Open houses are one of the best ways to bring new clients in and sell homes quickly. New faces are often exciting and come with opportunity, but REALTORS® should always be on guard for possible dangers. Hosting a safe open house is easy with preparation and the right tools.
Get to know the area the home is in and prepare for any emergencies that could arise. Check the home from across the street and notice the lighting and if your car could possibly get blocked in. While you are there, notify neighbors about the open house and invite them to attend. This is not only a friendly gesture but means neighbors will be more alert and aware of strangers in the area and anything out of the ordinary.

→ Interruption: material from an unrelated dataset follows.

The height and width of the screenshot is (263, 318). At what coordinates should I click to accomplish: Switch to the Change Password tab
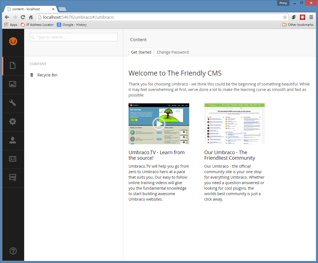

After you’ve familiarized yourself with the neighborhood, your next stop should be the home itself. Make yourself aware of the exits and if any should be locked or unlocked during the open house. Take note of conversation pieces in every room in case you need to prolong conversation. Also notice cell signal strength in different areas of the home and if you may need extra precaution in those areas.
One of the simplest ways to protect yourself is to make others aware of your whereabouts. Start by letting friends and family know about the open house and its location. Pre-program those contacts’ numbers into your speed dial in case of emergency.
The Homesnap Pro app has a Safety Timer feature for safe showings. You choose the location of your showing, how long the showing should last and then enter your emergency contacts to be notified should the timer run out. We all know showings can run long so the timer is adjustable based on your needs. You can also send a text to your emergency contacts with a quick tap of a button.
Another great option is a new tool, the Guard Llama. The Guard Llama is a small handheld device that connects to your phone to track your location, retrieve any medical information you provide and offer a photo. Guard Llama is ideal for REALTORS® to keep on hand at open houses in case of an emergency because a simple push of a button will alert an emergency dispatch center and your emergency contacts — no fumbling to unlock or dial your phone. Two clicks on the button will alert police three times faster than your phone would allow and is also discreet.
Start by reminding the sellers to put valuables in a safe and secure place, and ask them to remind neighbors about the open house. Be sure to reaffirm the security code with the sellers and arrive early to survey and double check the entrances. If possible, park in an area where your car will not get blocked in.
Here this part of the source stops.